Convention meetings became sites for building support for presidential candidates like Pat Robertson.  When Jimmy Carter and Gerald Ford were campaigning against each other in a presidential election year, officers of the convention invited Gerald Ford to address the convention and decided to extend no invitation to their fellow long-time Southern Baptist, Jimmy Carter.  If anyone had not seen that the agenda of the power-wielders was political rather than spiritual, all doubts should have been removed at that point.

So, now, in January of 2012 the news out of Texas and the evangelical leadership meeting that took place there as Paul Pressler’s guest catapulted me back to the nausea-inducing events of the late ‘70’s and early 80’s.  What Martin Marty once described to me as the “baptistification of Catholicism” and the “catholicization of Baptist evangelicals” took its toll and distinguished this Baptist convention so sharply from its historic Baptist tradition that the Baptist name hardly seemed to fit this convention any more.  But everyone can call themselves whatever they please.
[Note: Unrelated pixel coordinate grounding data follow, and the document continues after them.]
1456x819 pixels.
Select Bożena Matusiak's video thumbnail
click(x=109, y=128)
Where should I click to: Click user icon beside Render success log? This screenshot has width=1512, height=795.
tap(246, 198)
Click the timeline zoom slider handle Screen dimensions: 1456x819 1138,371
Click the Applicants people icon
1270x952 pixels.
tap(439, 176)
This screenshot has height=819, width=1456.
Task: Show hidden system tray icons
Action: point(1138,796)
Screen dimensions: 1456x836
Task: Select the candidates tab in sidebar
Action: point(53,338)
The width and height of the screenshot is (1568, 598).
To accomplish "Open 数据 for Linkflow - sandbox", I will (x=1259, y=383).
When you enter the political arena for partisan purposes, you become a politician, like it or not, whatever you describe as your motivation.  Few people will listen to your moral-spiritual rationalizations about your activity; your actions speak louder than your words.  Seeking to build a bloc of partisan voters for the Republican primaries is by any definition is raw politics.  And so, ministers involved in such an effort not only bring criticism to themselves but to religion itself.  And, I take exception to that!

A church, synagogue, or mosque can take part in partisan political campaigns.  All they have to do is forfeit their tax exempt status as a religious organization and conduct their campaigns with money not taken from an offering plate.  But, no the guys in Texas wanted to have it both ways; to be involved in a religious movement and also be political power brokers.  So, news reports talk about evangelicals blaming one another for voting irregularities, some saying that a Catholic in the meeting was the cause of all the trouble.  How can that be good for religion?

It’s strange isn’t it?  So many of the Republican candidates for the presidency this year felt called by God to seek the office, but the ministers seeking to assure the defeat of one of them-ironically one who did not claim to be called by God to the office-either did not hear the same message from God or did not listen to God at all.  The would-be candidate makers listened only to the powerbrokers who divided, then captured the Southern Baptist Convention, caused rifts among Presbyterians, United Methodists, and Missouri Synod Lutherans-the religion cloaked political partisans who want more control in the Republican Party and ultimately want to rule this nation.

The authors of our constitution tried to prevent this.  Many of us have worked her for a proper separation of religion and partisan politics. Today, I weep both for religion and the nation.